Le lendemain, elle publie son texte sur Facebook, et le bouche à oreille fait le reste. Rien que sur Egora, cette lettre hommage “aux médecins qui ont sacrifié leur jeunesse leurs études” a été lue par plus de 8000 personnes. “Cela a fait un buzz incroyable, raconte le médecin, presque gênée. J’ai reçu des centaines de courriers, de mails, de messages. Enormément de confrères m’ont remerciée. Il y a même un prêtre du Liban qui m’a écrit une superbe lettre.” Le cabinet de Florence Augier aussi a eu vent de ce buzz. “Son attaché de presse a appelé à mon cabinet un jour où je ne travaillais pas. Apparemment, Mme Augier a reçu aussi beaucoup de mails de médecins énervés. Mais je n’ai jamais rappelé et eux non plus.” Isabelle Luck reconnaît que Florence Augier “a pris pour tous les autres”. Mais pour la généraliste, comme pour beaucoup d’autres confrères, cette sortie de la responsable PS, en plein mouvement contre la loi de santé, était la goutte d’eau qui a fait déborder le vase.

Cette année, Isabelle a maintes et maintes fois pris la plume pour défendre sa vision de la médecine libérale qu’elle sent “dévalorisée” et en manque de reconnaissance. En décembre dernier, alors qu’elle faisait grève contre la loi de santé, dans un autre texte très personnel, elle confiait :

“Je m’étonne d’en être venue à devenir pessimiste devant l’avenir et de souffrir à chaque fois que j’entends dans les médias que les médecins sont des nantis qui ne pensent qu’au fric et ont eu leurs études payées par les Français… J’ai un ras-le-bol depuis un moment de l’amoncellement progressif de ces mesquineries qu’on nous impose et qui empiètent sur notre indépendance au service des patients. Et surtout je me fais peur à avoir de plus en plus souvent l’envie de changer de métier, ce métier que j’aime et qui fait du bien à ceux que j’écoute quotidiennement dans mon cabinet, dont je traque la cause du déséquilibre par un examen clinique soigneux et répété si besoin.”

 

La génération sacrifiée

Un an plus tard, alors que la loi de santé est définitivement votée, la généraliste n’est pas plus optimiste. “Quand j’ai choisi de faire médecine après le bac, le médecin était respecté et honoré. Mais nous, nous sommes un peu la génération sacrifiée.
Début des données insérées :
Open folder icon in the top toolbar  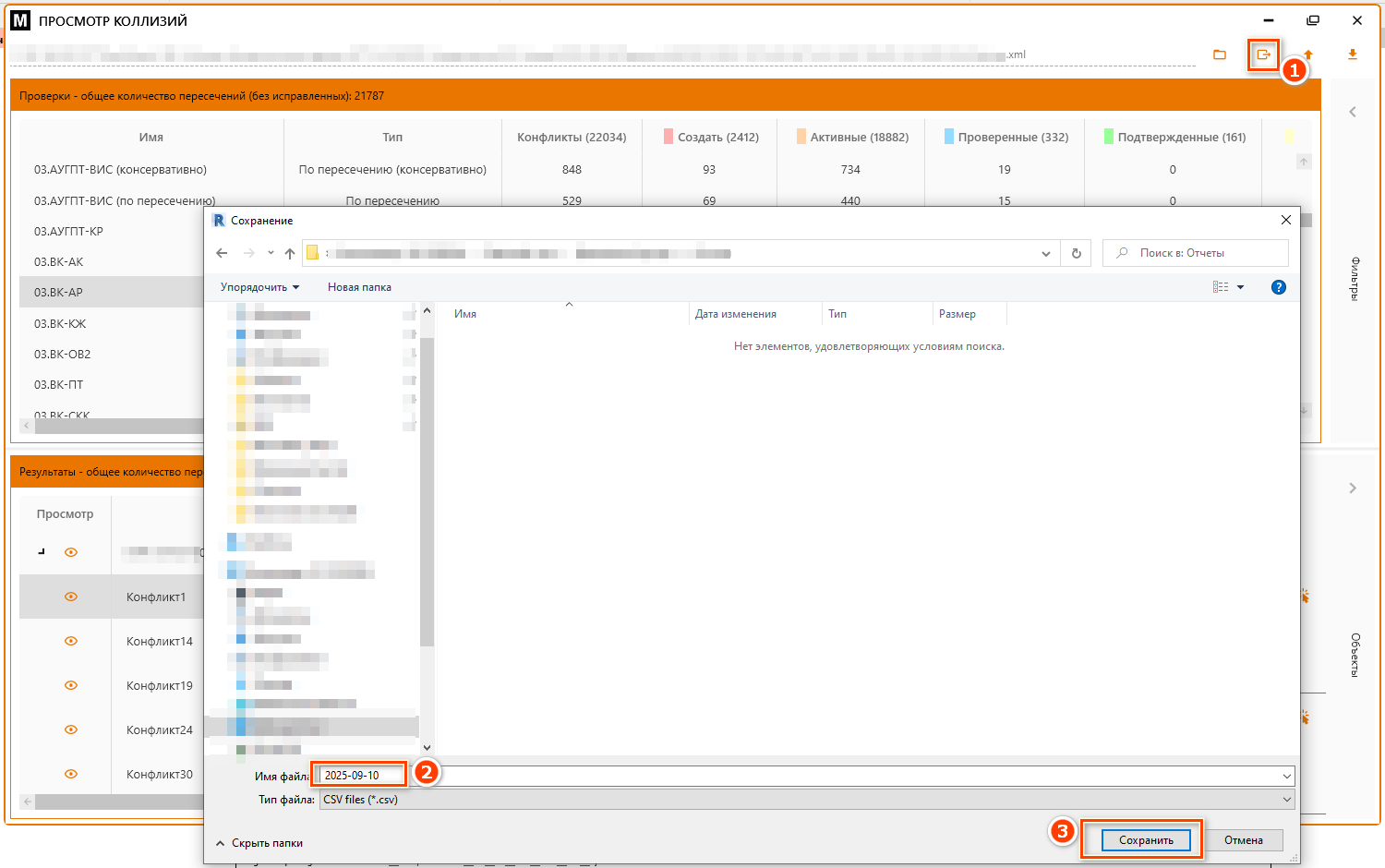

On veut nous obliger à faire une médecine à la va-vite. On veut faire de nous des petits soldats qui soient rentables. Moi, je ne veux pas exercer cette médecine, je veux rester au service de mes patients avec les valeurs qui sont dans le serment d’Hippocrate. Moi, je ne peux pas travailler en recevant cinq patients par heure. Alors, pour l’instant je résiste et je travaille à mon rythme.”

Déçue par les changements qui touchent son métier, Isabelle Luck a aussi décidé de se battre. Elle est notamment devenue conseillère ordinale. Depuis trois ans, elle est aussi membre de l’UFML et a été élue aux dernières URPS. “Cette année, j’ai été de toutes les manifestations. En mars, nous étions 50 000 médecins dans la rue. C’est énorme au regard du nombre de médecins libéraux qui exercent en France. Pourtant personne ne nous a écoutés. Je suis très inquiète pour notre société quand on voit que Valls nous dit : la loi va être votée, et après on discutera à la Conférence de santé. Je ne trouve pas cela très démocratique.”

Aujourd’hui, à 58 ans, Isabelle Luck pense de plus en plus à la retraite. “Je sais que je ne pourrai plus vivre dans ma maison, je devrais surement la vendre, et vivre avec 2000€ par mois. Je m’y suis préparée.” Loin de ses patients, elle continuera quand même à écrire, sur la médecine… Ou sur autre chose.